+++ PASSAGE FOR REVIEW +++

‘Factory Farms’ Must Obtain Pollution Permits
America’s largest and heaviest-polluting “factory farms” will be required to obtain federal pollution discharge permits under regulations announced Tuesday by the Clinton administration.
The permit system is aimed at arresting a growing problem of water pollution caused by runoff of manure from huge farms where thousands of cows, chickens or pigs are raised.
Environmentalists said the plan fails to do enough to protect water purity and urged a moratorium on new “livestock factories” until tough standards are in place.
The American Farm Bureau, the largest U.S. farm group, said the government’s real motive was to control land use and that manure was a proven problem in only 200 of the 3,000 counties nationwide. The group also said that costly regulations would drive many small farms out of business and encourage big U.S. livestock producers to move overseas.
America’s 450,000 livestock farms produce 1.4 billion tons of animal waste each year.
The waste can contaminate drinking water, spread disease and kill fish.
“These pollutants . . . do pose big risks to our health and to our environment and also to our economy,” Vice President Al Gore said in announcing the regulations.
The rules urge all livestock operations to write plans to control their manure and put them into use by 2009, although for small farmers compliance will be voluntary.
Farmers with a herd of 1,000 or more cows or other animals producing an equivalent amount of waste, and those who empty animal waste directly into waterways, will be required to obtain discharge permits.
The regulations also apply to large corporations that contract with smaller farmers to raise livestock.
Owners of large or environmentally risky herds represent about 5% of U.S. livestock farmers, or about 22,500 operations.
In his fiscal 2000 budget, President Clinton proposed $100 million in aid to help farmers control animal waste, and $157 million in aid to states to fight runoff. He said states will receive $100 million this year.

+++ GIVEN INFORMATION +++

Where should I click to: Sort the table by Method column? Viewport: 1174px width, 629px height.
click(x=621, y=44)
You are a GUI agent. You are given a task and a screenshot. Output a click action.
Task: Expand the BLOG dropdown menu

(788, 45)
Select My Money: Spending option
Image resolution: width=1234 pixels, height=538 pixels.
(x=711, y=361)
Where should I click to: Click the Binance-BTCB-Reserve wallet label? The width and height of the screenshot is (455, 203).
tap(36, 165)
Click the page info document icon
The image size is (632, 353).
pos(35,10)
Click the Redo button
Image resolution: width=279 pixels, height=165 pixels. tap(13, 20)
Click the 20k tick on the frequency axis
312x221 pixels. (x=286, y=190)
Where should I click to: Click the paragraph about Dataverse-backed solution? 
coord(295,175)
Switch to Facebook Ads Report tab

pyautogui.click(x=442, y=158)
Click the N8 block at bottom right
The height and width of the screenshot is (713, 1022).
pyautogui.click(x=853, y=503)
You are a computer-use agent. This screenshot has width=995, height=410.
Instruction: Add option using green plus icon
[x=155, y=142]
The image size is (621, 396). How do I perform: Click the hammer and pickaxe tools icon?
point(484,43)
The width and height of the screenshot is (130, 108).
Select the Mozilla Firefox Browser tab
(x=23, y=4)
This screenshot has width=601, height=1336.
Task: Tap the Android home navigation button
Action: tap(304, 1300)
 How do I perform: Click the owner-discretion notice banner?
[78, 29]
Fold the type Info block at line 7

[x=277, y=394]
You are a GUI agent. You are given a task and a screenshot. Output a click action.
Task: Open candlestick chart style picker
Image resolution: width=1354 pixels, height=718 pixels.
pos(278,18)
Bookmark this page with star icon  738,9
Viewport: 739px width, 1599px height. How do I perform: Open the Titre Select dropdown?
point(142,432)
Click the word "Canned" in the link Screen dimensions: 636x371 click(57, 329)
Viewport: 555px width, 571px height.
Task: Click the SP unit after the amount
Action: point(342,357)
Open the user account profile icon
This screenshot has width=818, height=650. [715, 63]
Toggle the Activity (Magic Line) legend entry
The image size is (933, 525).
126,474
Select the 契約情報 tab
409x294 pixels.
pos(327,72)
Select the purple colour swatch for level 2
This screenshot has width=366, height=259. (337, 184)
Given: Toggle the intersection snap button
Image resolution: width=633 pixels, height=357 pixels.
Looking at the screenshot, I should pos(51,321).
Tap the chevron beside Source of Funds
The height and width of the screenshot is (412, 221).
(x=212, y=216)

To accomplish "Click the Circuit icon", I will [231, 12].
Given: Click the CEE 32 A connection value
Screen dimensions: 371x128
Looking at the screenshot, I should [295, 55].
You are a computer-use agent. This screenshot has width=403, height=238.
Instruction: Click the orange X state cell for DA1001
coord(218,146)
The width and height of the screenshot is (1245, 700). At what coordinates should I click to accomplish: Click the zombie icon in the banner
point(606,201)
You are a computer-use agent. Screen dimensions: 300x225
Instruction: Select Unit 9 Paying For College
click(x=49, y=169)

+++

### EXERCISE OBJECTIVE
Answer these questions from the article on factory farm permits above:
(a) According to the American Farm Bureau, in how many of the nation's counties is manure a proven problem?
(b) How much animal waste do America's livestock farms produce each year?
(c) What herd size requires farmers to obtain discharge permits?

### RESPONSE BOX
(a) In 200 of the 3,000 counties nationwide.
(b) 1.4 billion tons.
(c) A herd of 1,000 or more cows, or other animals producing an equivalent amount of waste.